Lactates and phosphates continue to play an important role in meat processing.
ood additives have a long history of contributing to an affordable, quality and safe food supply. In the meat and poultry industries, a number of additives are necessary tools for the production of prepared meats such as ham and sausages, as well as for the enhancement of lower or leaner cuts of protein and for products intended for challenging environments such as those encountered in foodservice and extended distribution. Traditional, standard, proven-to-be safe ingredients are required. This includes lactates and phosphates.

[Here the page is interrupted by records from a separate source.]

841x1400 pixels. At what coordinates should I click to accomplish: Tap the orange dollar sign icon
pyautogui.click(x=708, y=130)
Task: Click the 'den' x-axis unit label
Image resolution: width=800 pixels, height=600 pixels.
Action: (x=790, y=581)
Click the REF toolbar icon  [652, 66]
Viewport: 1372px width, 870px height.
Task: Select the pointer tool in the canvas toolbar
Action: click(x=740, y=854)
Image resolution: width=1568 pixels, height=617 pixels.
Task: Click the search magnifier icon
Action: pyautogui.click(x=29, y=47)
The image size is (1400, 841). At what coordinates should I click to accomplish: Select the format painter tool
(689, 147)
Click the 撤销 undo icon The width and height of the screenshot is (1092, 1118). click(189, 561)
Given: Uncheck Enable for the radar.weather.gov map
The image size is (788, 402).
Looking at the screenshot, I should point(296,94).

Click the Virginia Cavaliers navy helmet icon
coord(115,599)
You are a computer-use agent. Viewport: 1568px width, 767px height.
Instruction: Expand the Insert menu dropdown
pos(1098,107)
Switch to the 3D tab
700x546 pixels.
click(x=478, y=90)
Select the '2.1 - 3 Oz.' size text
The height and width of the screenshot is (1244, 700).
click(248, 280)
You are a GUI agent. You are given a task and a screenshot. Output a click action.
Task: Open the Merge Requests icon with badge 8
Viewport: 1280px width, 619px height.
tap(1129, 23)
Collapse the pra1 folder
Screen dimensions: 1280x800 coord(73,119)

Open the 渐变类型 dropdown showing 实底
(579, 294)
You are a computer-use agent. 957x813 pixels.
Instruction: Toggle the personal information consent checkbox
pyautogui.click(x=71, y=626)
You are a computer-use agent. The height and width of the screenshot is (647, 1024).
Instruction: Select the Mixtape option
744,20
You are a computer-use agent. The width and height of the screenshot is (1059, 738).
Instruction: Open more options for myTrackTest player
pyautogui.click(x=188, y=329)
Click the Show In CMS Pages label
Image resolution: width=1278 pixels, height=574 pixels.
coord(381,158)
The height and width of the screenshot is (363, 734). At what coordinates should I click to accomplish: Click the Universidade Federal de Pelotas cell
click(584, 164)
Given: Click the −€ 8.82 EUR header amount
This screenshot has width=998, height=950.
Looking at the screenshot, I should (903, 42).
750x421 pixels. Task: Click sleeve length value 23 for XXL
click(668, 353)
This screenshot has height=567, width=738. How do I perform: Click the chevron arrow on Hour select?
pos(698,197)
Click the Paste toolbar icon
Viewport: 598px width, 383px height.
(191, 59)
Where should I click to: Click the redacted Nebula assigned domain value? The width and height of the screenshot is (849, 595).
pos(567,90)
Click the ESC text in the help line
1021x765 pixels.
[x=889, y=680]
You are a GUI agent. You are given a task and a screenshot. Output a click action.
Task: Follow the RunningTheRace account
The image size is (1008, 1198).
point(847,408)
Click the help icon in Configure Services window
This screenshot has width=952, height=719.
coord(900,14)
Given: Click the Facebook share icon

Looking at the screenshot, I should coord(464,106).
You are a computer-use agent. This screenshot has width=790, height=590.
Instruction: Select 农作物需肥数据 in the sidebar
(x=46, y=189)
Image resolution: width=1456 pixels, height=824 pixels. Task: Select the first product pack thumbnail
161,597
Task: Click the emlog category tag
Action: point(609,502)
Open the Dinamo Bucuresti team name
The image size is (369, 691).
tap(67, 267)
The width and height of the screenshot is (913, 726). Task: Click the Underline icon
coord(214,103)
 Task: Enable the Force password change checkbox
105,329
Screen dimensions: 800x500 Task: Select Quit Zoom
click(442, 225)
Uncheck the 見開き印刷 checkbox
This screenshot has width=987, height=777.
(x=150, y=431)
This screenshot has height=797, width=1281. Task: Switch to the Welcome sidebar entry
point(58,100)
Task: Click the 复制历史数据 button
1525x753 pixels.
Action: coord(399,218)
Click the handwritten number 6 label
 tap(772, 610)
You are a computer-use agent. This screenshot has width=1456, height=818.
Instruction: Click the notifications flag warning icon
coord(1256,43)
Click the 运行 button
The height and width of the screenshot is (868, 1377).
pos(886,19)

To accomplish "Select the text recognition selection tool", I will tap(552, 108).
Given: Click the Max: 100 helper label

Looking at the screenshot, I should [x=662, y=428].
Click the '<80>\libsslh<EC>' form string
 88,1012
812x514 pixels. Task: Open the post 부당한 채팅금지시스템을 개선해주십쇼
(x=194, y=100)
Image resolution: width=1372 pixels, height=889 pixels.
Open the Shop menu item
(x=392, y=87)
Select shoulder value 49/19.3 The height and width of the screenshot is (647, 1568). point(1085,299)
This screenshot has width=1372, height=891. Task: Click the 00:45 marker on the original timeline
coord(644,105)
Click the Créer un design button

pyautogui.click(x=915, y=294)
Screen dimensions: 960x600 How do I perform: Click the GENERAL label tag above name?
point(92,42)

Lactates and phosphates are both ingredient families established as “generally recognized as safe” (GRAS) by the US Food and Drug Administration (FDA), which shares responsibility with the Food Safety and Inspection Service (FSIS) of the US Dept. of Agriculture (USDA) when it comes to ingredients intended for meat and poultry. It is the latter that regulates usage of the ingredients in specific applications.

Such GRAS ingredients include substances considered harmless under prescribed conditions. They have been embraced by meat and poultry processors for years, and will continue to be used for their powerful and economical functional properties. Many processors, however, are eliminating such chemical-sounding ingredients from product formulations. It is possible, but with some shortcomings, namely higher prices and reduced shelf life. Processors need to weigh their options.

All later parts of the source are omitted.